I had a meeting earlier this week with some representatives of the Suzhou industrial park in China (an industrial park that is 288 square km!) and I mentioned this to them. They seemed to be quite upset, as I was implying that China is potentially slipping off the radar of western buyers interested in knowledge-based services. Then they slipped into the same mistake that everyone seems to make when promoting their region, trotting out statistics on tax breaks, office space, the graduate population, the number of golf courses, and just about everything except the weather and attractiveness of local women - though believe me, some investment agencies have actually spun that line with me.
It should be fairly obvious why JP Morgan is expanding in the Philippines. They have a considerable operation there already and the location offers everything a foreign investor might want – all those great things the Chinese were telling me about. So, with all those benefits and an incumbent operation, it is not likely that JP Morgan would hire 3,000 people in another location unless it was for a reason such as business continuity management.
I don’t want to sound flippant, but most senior executives I meet and talk to are really much more focused on the capabilities of partner companies, regardless of where that company is registered.
Can they do the job? I don’t care if they are based in California, Cornwall, or Korea. Yes, when companies are planning an offshore captive facility they will need to examine the fundamentals of that region, but I would argue that outsourcing is a lot more common than offshoring and creating a major captive for services.
Companies offering IT or IT-enabled services from regions such as China and the Philippines might want to work harder at developing their own reputation as a company, rather than supporting government-led initiatives and trade missions that do little more than present a sea of statistics and images of golf courses. I hate golf anyway. When someone uses a golf course as a way of selling a location to me it just makes me think of Bruce Forsyth in funny trousers.

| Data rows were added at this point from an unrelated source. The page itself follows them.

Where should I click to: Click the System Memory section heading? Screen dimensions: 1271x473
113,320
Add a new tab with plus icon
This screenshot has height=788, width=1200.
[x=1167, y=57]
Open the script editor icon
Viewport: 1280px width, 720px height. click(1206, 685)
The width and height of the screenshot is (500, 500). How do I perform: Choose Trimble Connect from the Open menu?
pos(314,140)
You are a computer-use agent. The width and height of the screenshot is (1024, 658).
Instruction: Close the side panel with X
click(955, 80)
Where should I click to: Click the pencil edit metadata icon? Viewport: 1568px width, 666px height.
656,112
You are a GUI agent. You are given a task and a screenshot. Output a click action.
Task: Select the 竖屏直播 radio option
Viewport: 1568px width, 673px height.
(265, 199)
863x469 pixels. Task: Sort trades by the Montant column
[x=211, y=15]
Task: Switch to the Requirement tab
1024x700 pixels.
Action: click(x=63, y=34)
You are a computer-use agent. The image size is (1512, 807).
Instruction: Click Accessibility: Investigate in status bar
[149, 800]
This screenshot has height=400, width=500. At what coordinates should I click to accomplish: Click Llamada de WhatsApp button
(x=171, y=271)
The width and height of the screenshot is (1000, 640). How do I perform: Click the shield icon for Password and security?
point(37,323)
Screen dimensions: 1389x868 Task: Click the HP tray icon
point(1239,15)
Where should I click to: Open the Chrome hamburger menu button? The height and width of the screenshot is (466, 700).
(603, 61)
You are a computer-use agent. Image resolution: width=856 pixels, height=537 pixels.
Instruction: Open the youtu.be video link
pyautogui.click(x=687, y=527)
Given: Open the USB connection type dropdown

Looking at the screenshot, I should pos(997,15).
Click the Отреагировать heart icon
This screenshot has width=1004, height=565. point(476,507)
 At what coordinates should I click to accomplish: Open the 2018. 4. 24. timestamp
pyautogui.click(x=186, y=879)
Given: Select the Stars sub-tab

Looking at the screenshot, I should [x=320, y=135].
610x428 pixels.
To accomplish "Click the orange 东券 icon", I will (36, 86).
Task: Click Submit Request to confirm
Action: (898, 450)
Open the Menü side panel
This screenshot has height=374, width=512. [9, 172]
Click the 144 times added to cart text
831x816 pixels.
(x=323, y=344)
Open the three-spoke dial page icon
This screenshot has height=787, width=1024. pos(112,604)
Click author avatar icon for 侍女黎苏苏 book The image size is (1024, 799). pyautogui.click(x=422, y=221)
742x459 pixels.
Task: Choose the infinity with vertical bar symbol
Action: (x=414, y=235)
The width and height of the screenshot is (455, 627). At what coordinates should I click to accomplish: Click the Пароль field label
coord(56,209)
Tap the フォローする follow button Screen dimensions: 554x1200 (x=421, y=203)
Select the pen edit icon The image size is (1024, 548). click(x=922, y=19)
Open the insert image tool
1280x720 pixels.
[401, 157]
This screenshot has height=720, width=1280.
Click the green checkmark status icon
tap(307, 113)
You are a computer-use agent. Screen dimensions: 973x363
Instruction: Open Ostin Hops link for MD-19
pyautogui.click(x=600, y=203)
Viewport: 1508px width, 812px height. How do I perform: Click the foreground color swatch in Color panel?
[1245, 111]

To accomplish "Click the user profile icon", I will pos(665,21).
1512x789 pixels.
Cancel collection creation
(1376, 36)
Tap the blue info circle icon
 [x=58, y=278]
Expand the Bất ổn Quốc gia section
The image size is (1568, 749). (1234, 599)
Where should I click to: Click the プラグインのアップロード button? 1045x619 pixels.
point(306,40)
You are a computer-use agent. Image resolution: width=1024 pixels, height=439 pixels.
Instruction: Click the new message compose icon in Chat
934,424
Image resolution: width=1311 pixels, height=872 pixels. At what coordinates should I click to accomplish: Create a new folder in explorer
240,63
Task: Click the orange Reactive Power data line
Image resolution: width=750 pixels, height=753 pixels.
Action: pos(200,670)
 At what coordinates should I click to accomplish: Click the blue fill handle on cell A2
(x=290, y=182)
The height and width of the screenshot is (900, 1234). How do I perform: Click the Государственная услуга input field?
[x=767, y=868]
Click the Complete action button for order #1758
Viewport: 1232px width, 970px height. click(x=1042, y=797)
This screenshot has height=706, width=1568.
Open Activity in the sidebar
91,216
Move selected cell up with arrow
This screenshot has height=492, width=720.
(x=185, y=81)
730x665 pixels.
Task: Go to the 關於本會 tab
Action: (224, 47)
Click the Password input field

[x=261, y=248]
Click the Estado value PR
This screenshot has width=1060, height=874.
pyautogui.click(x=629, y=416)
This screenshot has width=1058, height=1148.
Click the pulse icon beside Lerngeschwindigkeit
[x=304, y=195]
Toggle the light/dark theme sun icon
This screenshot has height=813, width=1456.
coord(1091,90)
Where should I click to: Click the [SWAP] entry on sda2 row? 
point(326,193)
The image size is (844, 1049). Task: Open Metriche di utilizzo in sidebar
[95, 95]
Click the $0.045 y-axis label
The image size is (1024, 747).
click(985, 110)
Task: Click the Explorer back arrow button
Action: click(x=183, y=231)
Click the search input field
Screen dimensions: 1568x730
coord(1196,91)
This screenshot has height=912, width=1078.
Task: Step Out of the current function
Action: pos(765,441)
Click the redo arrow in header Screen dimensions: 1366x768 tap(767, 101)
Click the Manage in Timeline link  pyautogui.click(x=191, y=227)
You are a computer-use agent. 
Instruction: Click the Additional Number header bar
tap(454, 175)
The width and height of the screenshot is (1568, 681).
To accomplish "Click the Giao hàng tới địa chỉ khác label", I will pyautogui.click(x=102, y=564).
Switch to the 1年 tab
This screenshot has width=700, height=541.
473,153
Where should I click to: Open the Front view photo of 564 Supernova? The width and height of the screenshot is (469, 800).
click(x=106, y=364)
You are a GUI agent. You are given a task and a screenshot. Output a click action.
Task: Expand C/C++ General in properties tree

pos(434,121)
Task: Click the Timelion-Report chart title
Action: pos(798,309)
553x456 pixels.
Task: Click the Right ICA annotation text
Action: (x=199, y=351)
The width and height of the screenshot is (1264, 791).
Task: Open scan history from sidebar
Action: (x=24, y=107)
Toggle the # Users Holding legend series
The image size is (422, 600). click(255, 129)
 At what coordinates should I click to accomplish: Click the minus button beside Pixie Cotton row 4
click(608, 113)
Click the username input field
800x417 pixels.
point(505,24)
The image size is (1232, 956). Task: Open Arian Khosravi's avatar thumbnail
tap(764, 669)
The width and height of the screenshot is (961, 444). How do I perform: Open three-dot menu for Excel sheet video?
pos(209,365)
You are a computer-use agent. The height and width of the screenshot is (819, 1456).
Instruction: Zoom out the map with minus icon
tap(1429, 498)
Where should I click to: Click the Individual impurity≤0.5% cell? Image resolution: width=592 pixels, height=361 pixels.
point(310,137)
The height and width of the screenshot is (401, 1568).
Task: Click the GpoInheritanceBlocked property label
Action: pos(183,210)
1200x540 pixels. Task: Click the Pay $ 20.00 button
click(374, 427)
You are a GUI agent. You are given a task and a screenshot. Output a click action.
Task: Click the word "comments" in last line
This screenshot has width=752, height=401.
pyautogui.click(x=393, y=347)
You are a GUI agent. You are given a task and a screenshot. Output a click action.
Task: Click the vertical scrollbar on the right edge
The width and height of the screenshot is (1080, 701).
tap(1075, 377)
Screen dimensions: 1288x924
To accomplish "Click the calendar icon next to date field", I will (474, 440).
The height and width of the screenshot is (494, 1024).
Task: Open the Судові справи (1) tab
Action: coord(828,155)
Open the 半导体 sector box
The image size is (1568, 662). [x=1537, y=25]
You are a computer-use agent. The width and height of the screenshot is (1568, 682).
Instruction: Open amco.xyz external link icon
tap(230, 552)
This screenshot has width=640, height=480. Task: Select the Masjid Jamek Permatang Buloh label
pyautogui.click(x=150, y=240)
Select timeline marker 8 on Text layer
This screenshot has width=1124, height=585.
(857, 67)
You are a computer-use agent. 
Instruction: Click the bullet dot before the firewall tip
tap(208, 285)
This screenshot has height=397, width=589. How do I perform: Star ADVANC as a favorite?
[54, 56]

Not an attractive thought, even if he does deserve to be knighted for services to tap dancing and games shows.
The India and China debate is a serious point though. Go back a couple of years and every analyst and conference debate was about the question of who is going to win the outsourcing race – India or China? Today, the environment is much more open and it is clear that Chinese technology service firms are opening up to exports, but they are still really busy with the booming domestic market. Indian firms have just got better and better, but it is new players in countries such as the Philippines and Vietnam that are really going to be making the news in Asia.



Indian average IQ is too low to have any real long term success in IT outsource. Other countries like Poland, Russia, Vietnam or China with much higher IQ will win eventually.
Posted by: john | Saturday, 08 March 2008 at 06:18 AM
China doesn't care to work with obvious losers, that's all.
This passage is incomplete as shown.